A new study accepted to the CHI 2026 conference, titled 'One Is Not Enough: How People Use Multiple AI Models in Everyday Life', reveals that power users are not monogamous with their AI assistants. Conducted by researchers from KAIST and Seoul National University, the work involved a diary study and semi-structured interviews with 10 participants. It found that individuals actively use multiple competing systems—such as OpenAI's GPT-4, Anthropic's Claude, and Google's Gemini—concurrently, selecting each based on perceived strengths for specific tasks. This creates a complex, user-managed ecosystem far beyond single-agent interactions.
This cross-platform practice introduces significant coordination challenges that current tools don't address. Users must adapt prompts to different interfaces, calibrate trust against inconsistent model behaviors, and juggle separate conversation histories. The research identifies that users construct fluid hierarchies, designating primary and secondary models that shift with context. They also develop sophisticated, personalized switching patterns, often triggered by the need to aggregate tasks, adjust for effort and latency, or verify output credibility.
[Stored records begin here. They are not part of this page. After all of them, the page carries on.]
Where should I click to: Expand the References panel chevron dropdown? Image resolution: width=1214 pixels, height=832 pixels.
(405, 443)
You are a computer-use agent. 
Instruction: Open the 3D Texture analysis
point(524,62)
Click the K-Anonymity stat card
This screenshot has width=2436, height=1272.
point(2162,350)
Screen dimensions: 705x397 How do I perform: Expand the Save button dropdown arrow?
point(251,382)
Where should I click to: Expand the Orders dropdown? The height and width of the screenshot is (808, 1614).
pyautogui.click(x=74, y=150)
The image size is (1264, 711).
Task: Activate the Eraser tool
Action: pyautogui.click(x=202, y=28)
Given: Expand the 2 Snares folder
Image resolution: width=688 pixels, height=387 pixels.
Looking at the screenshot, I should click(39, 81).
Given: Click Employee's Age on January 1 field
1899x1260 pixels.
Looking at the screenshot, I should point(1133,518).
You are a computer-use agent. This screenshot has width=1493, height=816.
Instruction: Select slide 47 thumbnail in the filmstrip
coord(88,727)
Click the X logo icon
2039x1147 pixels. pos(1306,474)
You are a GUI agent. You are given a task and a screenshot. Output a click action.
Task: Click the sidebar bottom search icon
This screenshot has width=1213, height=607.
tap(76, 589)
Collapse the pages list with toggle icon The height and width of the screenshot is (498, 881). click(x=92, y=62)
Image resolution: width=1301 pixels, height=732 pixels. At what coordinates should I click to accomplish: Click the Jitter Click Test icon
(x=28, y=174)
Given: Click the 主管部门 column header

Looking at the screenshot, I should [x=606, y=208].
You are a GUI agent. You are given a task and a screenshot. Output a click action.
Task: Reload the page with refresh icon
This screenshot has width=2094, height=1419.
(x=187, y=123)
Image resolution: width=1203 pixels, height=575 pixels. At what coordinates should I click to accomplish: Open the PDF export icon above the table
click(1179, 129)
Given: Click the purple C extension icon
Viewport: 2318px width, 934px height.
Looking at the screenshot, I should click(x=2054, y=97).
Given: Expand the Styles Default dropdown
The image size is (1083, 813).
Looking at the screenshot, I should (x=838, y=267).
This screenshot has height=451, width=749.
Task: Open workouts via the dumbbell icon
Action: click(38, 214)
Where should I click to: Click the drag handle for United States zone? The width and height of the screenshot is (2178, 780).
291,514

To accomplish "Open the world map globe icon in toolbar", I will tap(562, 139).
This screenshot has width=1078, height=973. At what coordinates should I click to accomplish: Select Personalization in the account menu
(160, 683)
These findings expose a critical gap in Human-Computer Interaction (HCI) design, which has historically focused on single-model interactions, and point to a major opportunity for new tools that support multi-MLLM workflow orchestration.
- Users create shifting hierarchies, designating primary and secondary models (e.g., GPT-4 for coding, Claude for writing) that change based on context.
- Personalized switching patterns are triggered by needs like task aggregation, latency adjustment, and output credibility checks, creating a user-managed workflow.
- The study highlights a major HCI design gap, as current tools fail to support the coordination challenges of using multiple AI systems simultaneously.
Why It Matters
This signals a shift towards AI orchestration as a core user skill, demanding better tools for managing multi-model workflows in professional settings.